◆ **DESCRIPTION OF THE TASK**
Every line from the one containing "You are a computer-use" to the end of the records below should be returned exactly; pictures are to be dropped.

◆ **DATASET**
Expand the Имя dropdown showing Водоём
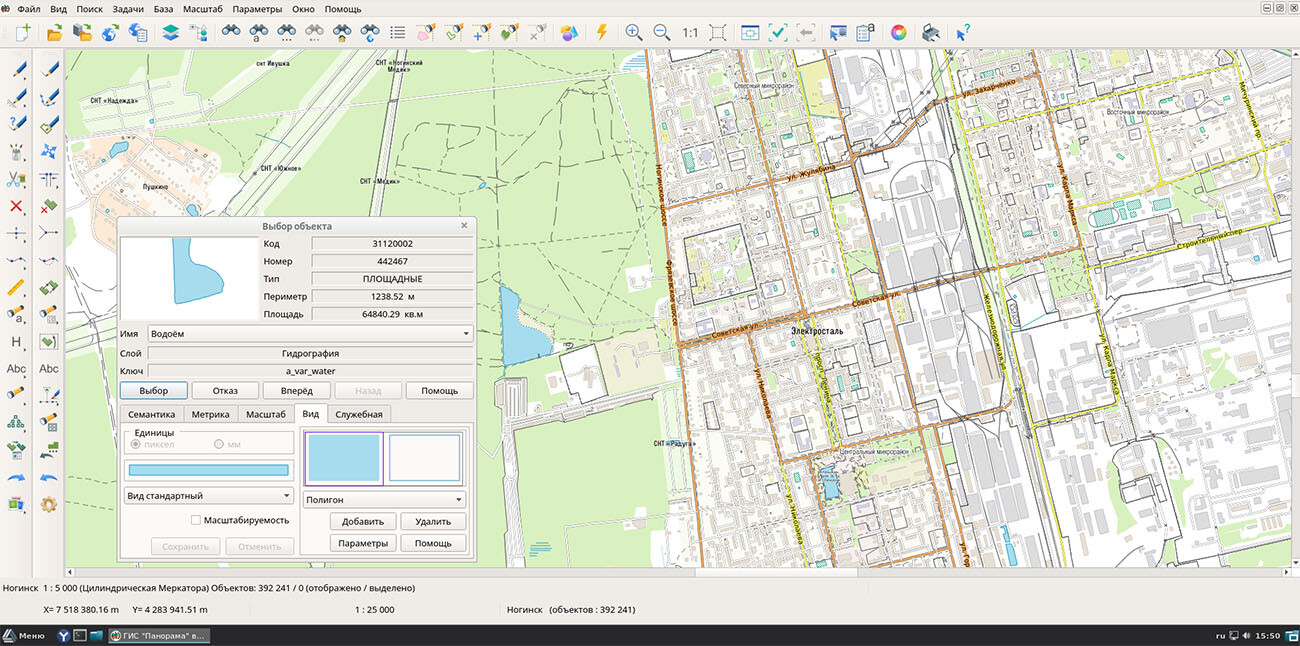coord(310,333)
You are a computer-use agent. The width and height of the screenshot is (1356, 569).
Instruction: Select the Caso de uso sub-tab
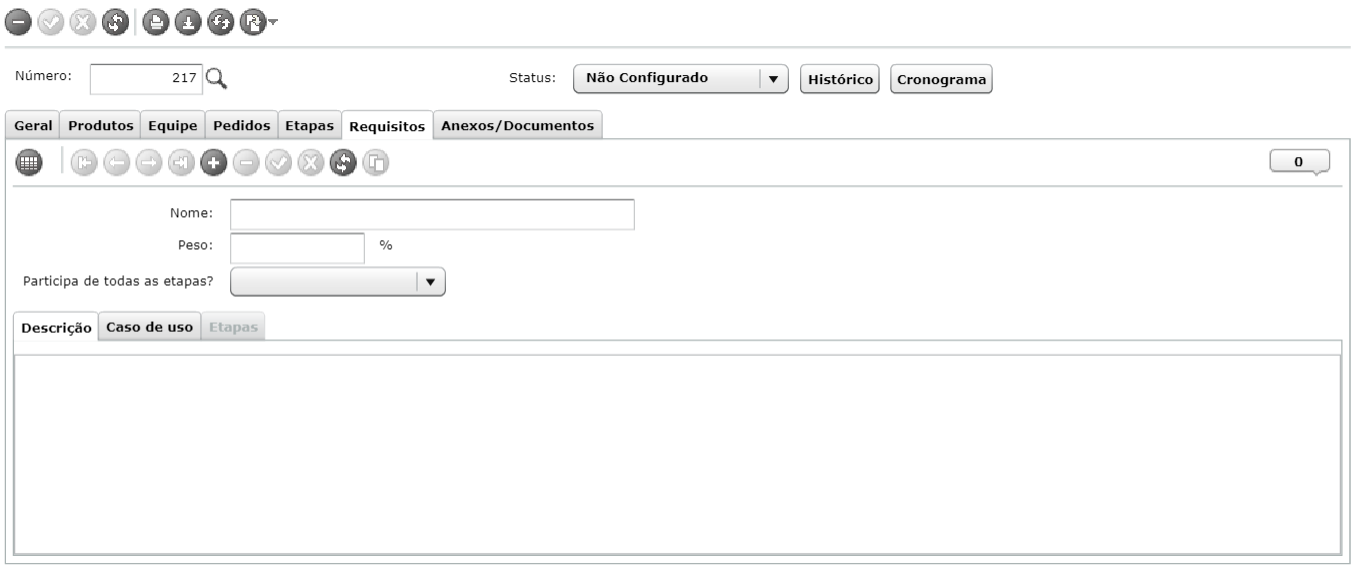coord(150,328)
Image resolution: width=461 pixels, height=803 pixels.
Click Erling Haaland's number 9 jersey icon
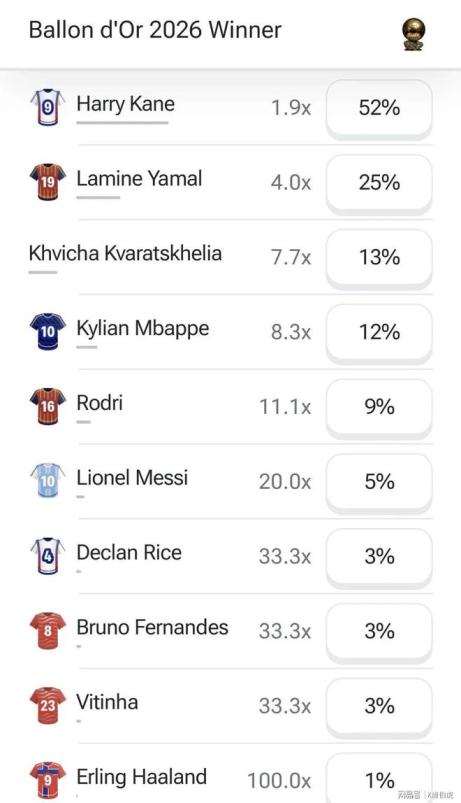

◆ **WRITTEN ANSWER**
You are a computer-use agent. The width and height of the screenshot is (1356, 569).
Instruction: Select the Caso de uso sub-tab
coord(150,328)
Image resolution: width=461 pixels, height=803 pixels.
Click Erling Haaland's number 9 jersey icon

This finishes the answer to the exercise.